Records for locating displayed items

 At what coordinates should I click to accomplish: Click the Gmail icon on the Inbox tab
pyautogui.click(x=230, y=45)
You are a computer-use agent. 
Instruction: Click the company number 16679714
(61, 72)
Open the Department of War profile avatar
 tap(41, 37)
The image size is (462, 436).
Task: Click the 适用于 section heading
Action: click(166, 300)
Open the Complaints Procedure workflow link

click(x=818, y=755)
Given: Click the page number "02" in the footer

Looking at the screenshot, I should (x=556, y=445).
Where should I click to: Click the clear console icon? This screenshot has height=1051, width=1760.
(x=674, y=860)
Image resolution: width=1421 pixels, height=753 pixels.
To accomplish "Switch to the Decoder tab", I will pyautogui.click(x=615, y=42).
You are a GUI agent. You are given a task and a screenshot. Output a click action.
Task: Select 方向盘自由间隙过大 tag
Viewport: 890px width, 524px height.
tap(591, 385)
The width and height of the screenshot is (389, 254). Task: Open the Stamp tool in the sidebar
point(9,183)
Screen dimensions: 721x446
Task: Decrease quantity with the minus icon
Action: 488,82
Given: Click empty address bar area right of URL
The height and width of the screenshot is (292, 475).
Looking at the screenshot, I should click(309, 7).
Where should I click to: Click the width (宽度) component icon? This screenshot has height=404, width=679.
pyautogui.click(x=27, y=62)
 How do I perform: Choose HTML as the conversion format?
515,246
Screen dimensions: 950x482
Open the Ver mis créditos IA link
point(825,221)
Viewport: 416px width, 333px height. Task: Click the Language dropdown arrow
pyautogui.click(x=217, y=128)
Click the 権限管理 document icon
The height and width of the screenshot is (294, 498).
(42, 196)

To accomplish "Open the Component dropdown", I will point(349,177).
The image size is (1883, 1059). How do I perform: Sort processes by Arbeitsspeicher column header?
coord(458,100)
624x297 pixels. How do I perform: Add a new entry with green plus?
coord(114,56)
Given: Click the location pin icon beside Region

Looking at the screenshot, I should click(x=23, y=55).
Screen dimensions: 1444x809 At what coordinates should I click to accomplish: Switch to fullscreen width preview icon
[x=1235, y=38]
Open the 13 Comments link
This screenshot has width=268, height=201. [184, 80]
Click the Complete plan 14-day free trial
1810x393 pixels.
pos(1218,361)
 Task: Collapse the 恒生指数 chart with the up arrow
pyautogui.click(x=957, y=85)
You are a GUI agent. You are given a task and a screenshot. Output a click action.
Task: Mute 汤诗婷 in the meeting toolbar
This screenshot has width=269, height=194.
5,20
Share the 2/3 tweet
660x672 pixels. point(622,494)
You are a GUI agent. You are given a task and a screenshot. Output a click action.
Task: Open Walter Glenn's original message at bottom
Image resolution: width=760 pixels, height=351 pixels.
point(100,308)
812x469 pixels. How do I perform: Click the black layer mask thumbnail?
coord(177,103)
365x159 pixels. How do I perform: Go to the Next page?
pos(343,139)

Task goal ->
Which lines in the records above contain the word "should"? Find each one and copy it.

The result ->
 At what coordinates should I click to accomplish: Click the Gmail icon on the Inbox tab
Looking at the screenshot, I should (x=556, y=445).
Where should I click to: Click the clear console icon? This screenshot has height=1051, width=1760.
Looking at the screenshot, I should click(309, 7).
Where should I click to: Click the width (宽度) component icon? This screenshot has height=404, width=679.
Looking at the screenshot, I should click(x=23, y=55).
Screen dimensions: 1444x809 At what coordinates should I click to accomplish: Switch to fullscreen width preview icon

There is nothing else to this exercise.